Sun Jul 23 21:17:36 PDT 2000

On Tue, 18 Jul 2000, Martin Siegert wrote:

> > I am not familliar with the FFT library you have, but it may be that it was
> > not designed for a machine like a Beowulf, but rather for a finer grain
> > machine like some of the MPPs.  Thus the best approach may be a different
> > bit of software, or reworking that software.  All-to-All is probably NOT
> > the best implementation on an MPI running over TCP/IP.
> 
> The authors of FFTW claim that this is the fastest FFT you can get. I can only
> say that from all I know this statement is correct, i.e., all other FFTs 
> that I tried were slower. Actually I wasted a month by writing my own FFT
> only to find out that is was slower as well :-(
> Furthermore, I can't really see how the necessary matrix transpose can be
> done more efficiently without the Alltoall.

Sorry about the very late response, but I've been out of town.  
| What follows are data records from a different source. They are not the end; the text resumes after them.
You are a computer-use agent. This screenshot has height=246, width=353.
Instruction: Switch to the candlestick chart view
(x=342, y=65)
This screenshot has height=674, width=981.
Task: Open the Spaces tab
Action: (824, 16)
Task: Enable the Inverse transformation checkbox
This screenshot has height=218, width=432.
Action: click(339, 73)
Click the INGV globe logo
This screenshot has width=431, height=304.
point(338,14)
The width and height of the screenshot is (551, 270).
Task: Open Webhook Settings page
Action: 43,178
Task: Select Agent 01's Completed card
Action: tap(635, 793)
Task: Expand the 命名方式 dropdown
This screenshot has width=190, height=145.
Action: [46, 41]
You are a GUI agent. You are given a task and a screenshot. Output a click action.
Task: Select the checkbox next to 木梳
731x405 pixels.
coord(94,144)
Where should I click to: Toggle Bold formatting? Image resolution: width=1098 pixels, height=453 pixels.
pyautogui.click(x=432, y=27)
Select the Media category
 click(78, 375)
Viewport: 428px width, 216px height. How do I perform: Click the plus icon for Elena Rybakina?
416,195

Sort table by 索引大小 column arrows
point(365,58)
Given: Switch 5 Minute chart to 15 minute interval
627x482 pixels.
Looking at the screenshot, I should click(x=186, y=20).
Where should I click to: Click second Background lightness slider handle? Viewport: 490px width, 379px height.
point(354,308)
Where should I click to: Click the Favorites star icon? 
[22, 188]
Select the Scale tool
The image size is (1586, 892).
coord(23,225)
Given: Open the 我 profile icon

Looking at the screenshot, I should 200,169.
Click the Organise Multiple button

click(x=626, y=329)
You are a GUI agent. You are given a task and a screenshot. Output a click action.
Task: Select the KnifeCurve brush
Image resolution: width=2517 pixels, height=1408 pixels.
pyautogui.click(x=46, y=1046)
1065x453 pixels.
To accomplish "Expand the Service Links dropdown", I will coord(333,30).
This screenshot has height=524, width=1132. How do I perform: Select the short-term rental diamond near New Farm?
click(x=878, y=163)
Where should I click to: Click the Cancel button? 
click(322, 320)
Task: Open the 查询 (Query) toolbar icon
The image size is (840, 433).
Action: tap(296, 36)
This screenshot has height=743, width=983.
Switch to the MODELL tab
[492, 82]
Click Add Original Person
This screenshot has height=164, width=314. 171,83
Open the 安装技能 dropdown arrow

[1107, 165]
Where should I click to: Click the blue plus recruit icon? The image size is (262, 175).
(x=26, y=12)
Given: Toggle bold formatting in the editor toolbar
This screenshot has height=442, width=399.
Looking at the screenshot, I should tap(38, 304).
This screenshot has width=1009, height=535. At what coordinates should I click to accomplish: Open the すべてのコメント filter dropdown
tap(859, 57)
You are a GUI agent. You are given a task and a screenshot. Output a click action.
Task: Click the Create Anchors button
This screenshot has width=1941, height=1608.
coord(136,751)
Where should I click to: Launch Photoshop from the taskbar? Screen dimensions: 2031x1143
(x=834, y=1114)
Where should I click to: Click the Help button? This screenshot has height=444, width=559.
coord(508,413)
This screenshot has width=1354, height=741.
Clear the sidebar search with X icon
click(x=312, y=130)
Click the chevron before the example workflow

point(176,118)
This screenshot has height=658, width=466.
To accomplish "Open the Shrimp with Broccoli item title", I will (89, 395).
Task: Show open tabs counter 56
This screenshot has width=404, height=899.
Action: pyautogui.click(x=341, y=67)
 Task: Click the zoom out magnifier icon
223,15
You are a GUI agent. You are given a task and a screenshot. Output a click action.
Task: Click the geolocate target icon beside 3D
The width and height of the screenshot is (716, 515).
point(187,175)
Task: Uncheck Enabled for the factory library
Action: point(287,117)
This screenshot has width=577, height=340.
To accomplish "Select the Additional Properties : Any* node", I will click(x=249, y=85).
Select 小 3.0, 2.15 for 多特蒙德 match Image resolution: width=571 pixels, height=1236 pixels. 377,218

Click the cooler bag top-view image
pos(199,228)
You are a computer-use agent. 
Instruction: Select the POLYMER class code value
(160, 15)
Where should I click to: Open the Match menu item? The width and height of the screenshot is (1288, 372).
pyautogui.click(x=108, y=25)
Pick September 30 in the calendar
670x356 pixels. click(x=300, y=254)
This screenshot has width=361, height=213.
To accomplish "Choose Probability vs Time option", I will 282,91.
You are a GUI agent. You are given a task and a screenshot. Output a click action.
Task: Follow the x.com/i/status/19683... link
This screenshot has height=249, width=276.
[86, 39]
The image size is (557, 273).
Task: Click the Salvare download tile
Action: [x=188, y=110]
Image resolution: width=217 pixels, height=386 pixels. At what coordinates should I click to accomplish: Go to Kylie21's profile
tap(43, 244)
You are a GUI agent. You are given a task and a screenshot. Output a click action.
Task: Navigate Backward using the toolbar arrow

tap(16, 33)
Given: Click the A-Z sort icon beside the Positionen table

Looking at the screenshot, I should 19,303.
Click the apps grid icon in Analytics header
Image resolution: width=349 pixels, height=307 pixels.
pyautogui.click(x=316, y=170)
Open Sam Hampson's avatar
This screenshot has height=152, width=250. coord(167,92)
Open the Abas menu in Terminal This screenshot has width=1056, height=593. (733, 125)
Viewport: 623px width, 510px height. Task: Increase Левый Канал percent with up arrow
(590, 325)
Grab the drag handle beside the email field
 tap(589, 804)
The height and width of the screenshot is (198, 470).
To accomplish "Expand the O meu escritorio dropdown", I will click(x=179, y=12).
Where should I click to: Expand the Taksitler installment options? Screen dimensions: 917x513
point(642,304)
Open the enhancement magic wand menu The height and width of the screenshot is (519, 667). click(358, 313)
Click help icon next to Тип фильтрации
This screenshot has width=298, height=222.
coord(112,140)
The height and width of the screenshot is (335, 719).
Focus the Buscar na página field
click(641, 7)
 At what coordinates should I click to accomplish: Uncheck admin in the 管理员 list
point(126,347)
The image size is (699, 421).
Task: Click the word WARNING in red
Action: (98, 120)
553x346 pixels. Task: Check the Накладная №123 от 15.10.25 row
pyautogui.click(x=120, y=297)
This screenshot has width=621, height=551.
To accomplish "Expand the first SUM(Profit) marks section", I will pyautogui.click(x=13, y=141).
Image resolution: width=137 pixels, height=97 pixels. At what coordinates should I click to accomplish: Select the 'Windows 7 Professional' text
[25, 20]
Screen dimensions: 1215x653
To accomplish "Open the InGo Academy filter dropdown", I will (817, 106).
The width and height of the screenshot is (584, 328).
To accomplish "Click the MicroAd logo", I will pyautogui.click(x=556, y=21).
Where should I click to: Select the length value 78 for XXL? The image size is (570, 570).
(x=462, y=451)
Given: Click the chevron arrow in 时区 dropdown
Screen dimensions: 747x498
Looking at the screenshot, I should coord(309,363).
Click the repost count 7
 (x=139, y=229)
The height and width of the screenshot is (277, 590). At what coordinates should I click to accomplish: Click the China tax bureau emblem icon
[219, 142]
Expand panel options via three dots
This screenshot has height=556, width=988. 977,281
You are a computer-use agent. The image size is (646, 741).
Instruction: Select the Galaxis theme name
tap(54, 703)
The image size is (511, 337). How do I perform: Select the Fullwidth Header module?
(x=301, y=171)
  a) Have you looked into the various books on parallel algorithms that
are on the market (and in a few cases on the web)?  I'd wager that this
problem has been studied as FFT's seem like they'd be fairly important.
These books also go over things like parallel matrix operations where
the "best" algorithm can suddenly change to something quite nonintuitive
depending on matrix scale and the various speeds.  Even optimizing only
for the relative speed differential of L1/L2/Main memory, ATLAS has to
work quite hard and changes algorithms and blocksizes altogether several
times.

  b) Is there a way of reformulating the problem so that it is
embarrassingly parallel?  That is, since you are scale limited anyway to
smallish "runs" that might well fit on a single CPU UP system, is there
any benefit to just running a bunch of these calculations independently
in parallel?  I have similar tradeoffs in my Monte Carlo code -- I could
probably do really large lattices by splitting up the lattices between
systems and paying a surface-to-volume network IPC penalty, but critical
slowing down and the brutal quadratic scaling of statistics (need four
times as many samples to halve the error) kills me long before that
becomes a viable alternative.  Instead I run lattices that fit easily
onto single CPU's (which are also small enough that I have a chance of
accumulating enough independent samples to get high precision results in
my lifetime) and concentrate on accumulating decent statistics at these
scales with independent parallel runs.